TIDMCSI
RNS Number : 1415P
Castle Street Investments PLC
16 February 2016
Castle Street Investments PLC
("Castle Street" or "the Company")
Acquisition of C4L
Castle Street Investments plc (AIM: CSI), is pleased to announce
that it has acquired C4L Group Holdings Limited ("C4L"), a
successful and growing network services and data centre hosting
business, for a total consideration of GBP20.2 million in cash and
shares (the "Acquisition").
Highlights:
-- Acquisition of C4L is a key component in building out Castle Street's platform
-- C4L brings a high quality core network infrastructure with
substantial capacity for growth and a broad data centre
infrastructure
-- 45 staff based in Bournemouth and Docklands, C4L provides
services to over 800 customers (primarily in the UK), over 90% of
its revenues are recurring
-- C4L's current trading in the three months to 31 January 2016
has delivered an annualised turnover of GBP14m and run rate EBITDA
of GBP2m with further growth expected
-- The acquisition will be immediately earnings enhancing and,
in line with the Company's strategy, will facilitate a broader
integrated service offering to a larger client base while focusing
on delivering higher margin services
-- Mathew Hawkins, C4L Chairman and Founder, and Simon Mewett,
C4L CEO, will join the Board of Castle Street Investments PLC as
Chief Technology Officer (CTO) and Chief Operating Officer (COO)
respectively.
Founded in 2000, C4L is a successful and growing network
services and data centre hosting business. C4L owns and manages
core network infrastructure and data centre assets, including:
-- coreTX(TM) - one of the UK's largest privately owned 100Gbps
MPLS network built on modern Juniper technology
-- coreTX(TM) is ready for the next generation of software
defined networking ("SDN"); offering a substantial advantage over
most legacy networks
-- fibre connectivity into over 50 data centres across the UK
-- a 3MW data centre in Bournemouth
-- one of the UK's largest on-net DDoS Cloud protection
platforms available in 50% of the UK's data centres
-- PortaOne - a carrier grade VoIP platform.
Andy Ross, CEO of Castle Street, commented: "C4L combined with
our recent acquisition of Selection Services demonstrates the
progress we are making towards becoming an integrated IT Services
and Cloud provider. C4L has a high quality, next generation
infrastructure which has been well invested. Allied to a successful
business with high levels of recurring revenue it offers strong
growth opportunities. The enlarged customer base and product
portfolio strengthen and consolidate our position in the industry
and as a Board we are excited by this Acquisition which supports
the next step in the Company's development.

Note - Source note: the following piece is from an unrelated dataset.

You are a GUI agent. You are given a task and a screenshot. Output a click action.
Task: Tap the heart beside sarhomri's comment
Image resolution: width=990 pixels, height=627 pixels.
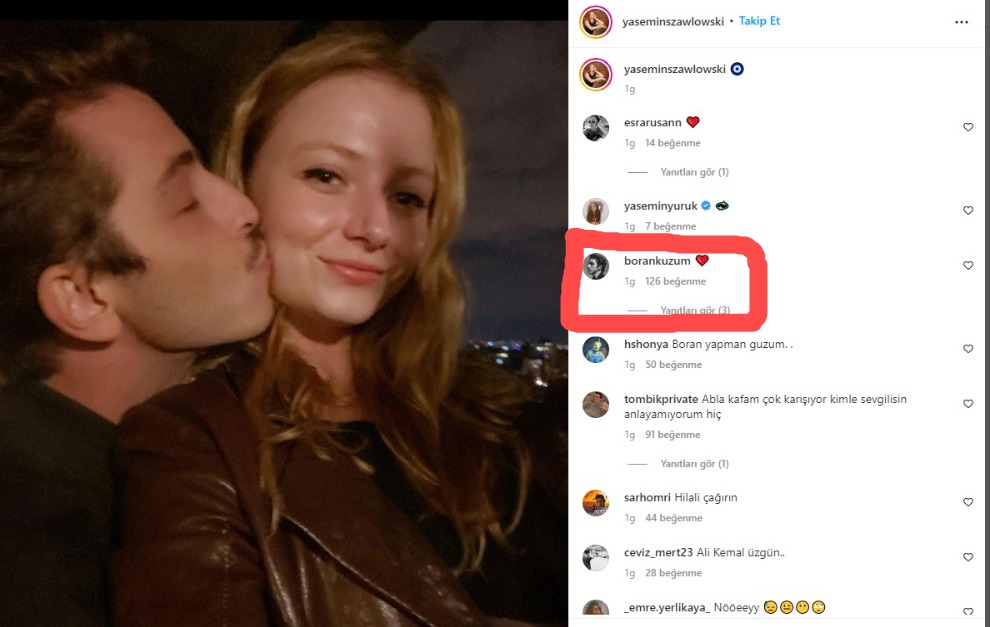click(x=968, y=502)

Jonathan Watts, Chairman of Castle Street added: "Matt and Simon
have done an excellent job in building C4L. We welcome them to the
Board and look forward to their contribution as we continue to
execute on our focused growth strategy."
Castle Street Investments
plc
Andy Ross, Chief Executive Tel: +44 (0) 7899 664
Officer 193
Julian Phipps, Chief Tel: +44 (0) 7852 714
Financial Officer 674
N+1 Singer (Nominated Tel: +44 (0)20 7496 3000
Adviser and Broker)
James Maxwell
Jen Boorer
MXC Capital Markets LLP Tel: +44 (0)20 7965 8149
(Financial Adviser)
Marc Young
Charlotte Stranner
Alma PR
Josh Royston Tel: +44 (0) 7780 901
979
John Coles Tel: +44 (0) 7836 273
660
Further Information on the Acquisition and Proposed
Directors:
The addition of C4L will create a business with a total of over
400 highly skilled staff, and the combined strengths in networks,
data centre and managed services means the Company can now offer a
much broader range of products and services to a wider customer
base.
The Acquisition is for the entire issued share capital of C4L
Group Holdings Limited and the following subsidiaries;
Connexions4London Limited, Mimic Ltd and Orbis Telecom Ltd (the
"Group").
For the year ended 31 October 2015, the Group's revenue amounted
to GBP13.9 million with a reported loss before tax of GBP0.40
million. At 31 October 2015 the Group's gross assets amounted to
GBP5.2 million. EBITDA for the year to 31 October 2015 amounted
GBP1.0 million.
The total consideration payable for the acquisition is
approximately GBP20.2m and is to be satisfied by GBP14.2m in cash,
funded through the Company's existing cash resources and debt
facilities, with the balance to be satisfied through the allotment
of 18,346,918 new ordinary shares in the Company, to be issued at a
price of 32.5p per share ("Consideration Shares"). In addition as
part of the Acquisition the Company will assume liabilities of
approximately GBP2.8 million. The Consideration Shares will be
subject to a 12 month lock-in agreement, followed by certain
orderly market provisions for a further 12 month period.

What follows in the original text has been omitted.